On 7 June 1749 Fane married at St Benet Paul's Wharf, Susanna, Lady Juxon (1706–10 April 1792). She was the youngest daughter of John Marriott, Registrar of the Court of Chancery, of Stuston Hall, near Diss in Suffolk, and of Sonning in Berkshire.
In 1726 she had married Sir William Juxon, 2nd Bt (dsp1739/40) of Little Compton in Gloucestershire (now Warwickshire), the heir and great nephew of Archbishop Juxon. As a widow she lived at Little Compton and at Fane's house in Curzon street.
Fane's leasehold dwelling-house, still extant, on the north side of Curzon Street in London, was bought from Elizabeth Shepherd in 1753. He negotiated with the ground landlord, Nathaniel Curzon, for a wider site and added the two-bow fronted wings. The house was given up on the death of his widow in 1792. In 1984 the Saudi Arabian government bought it, by then known as Crewe House, for its embassy, paying 37 million pounds.

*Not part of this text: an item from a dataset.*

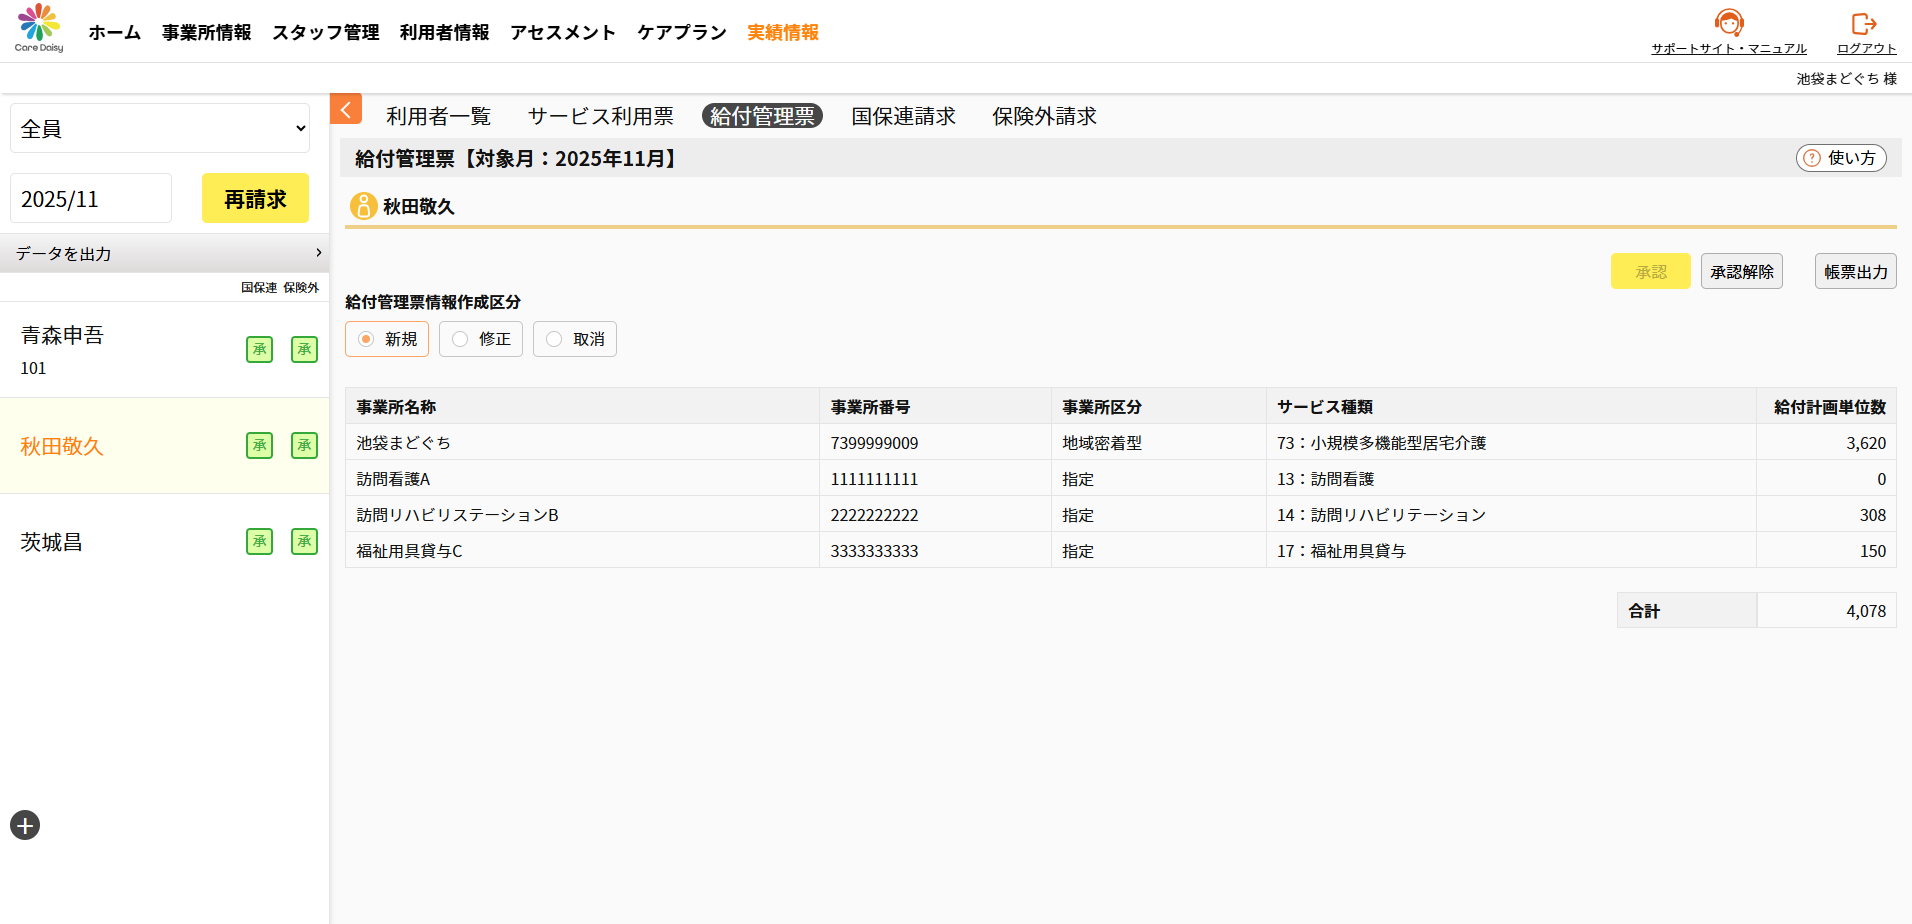
Task: Expand the データを出力 section
Action: (x=165, y=254)
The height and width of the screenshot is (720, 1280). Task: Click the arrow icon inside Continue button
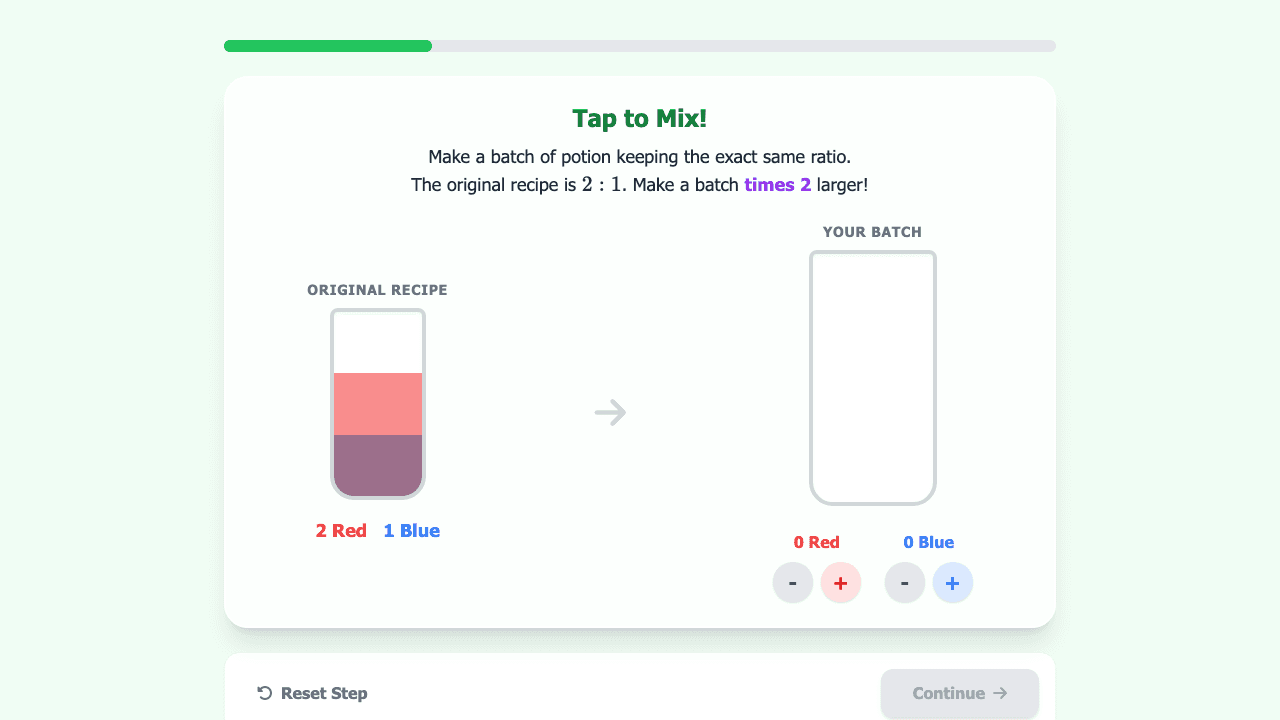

Sometimes referred to as Charles Lord Viscount Fane and before that as Hon. Charles Fane, he died without issue and was buried at Lower Basildon, Berkshire, 31 January 1766. His estates, after considering his widow, were divided between his surviving sisters, Mary, wife to Jerome de Salis, and Dorothy wife of John, fourth Earl of Sandwich.
The mansion house and estate at Basildon was sold to the Nabob, Sir Francis Sykes, 1st Baronet, and the great house was replaced by a bijoux Palladian villa, Basildon Park. His mother's renowned grotto down the hill at the Thames-side New House soon disappeared, though the house still stands. The lands in Armagh and Limerick were retained. They were finally partitioned in 1806.
Fane is in two of the monumental hunting scenes by John Wootton in the Hall at Althorp. They were commissioned by Charles Spencer, 3rd Duke of Marlborough and fifth Earl of Sunderland in 1733/34. When Lord Sunderland's youngest brother hon. Jack Spencer died in 1746, their old school friend Fane became guardian of the son, the future 1st Earl Spencer.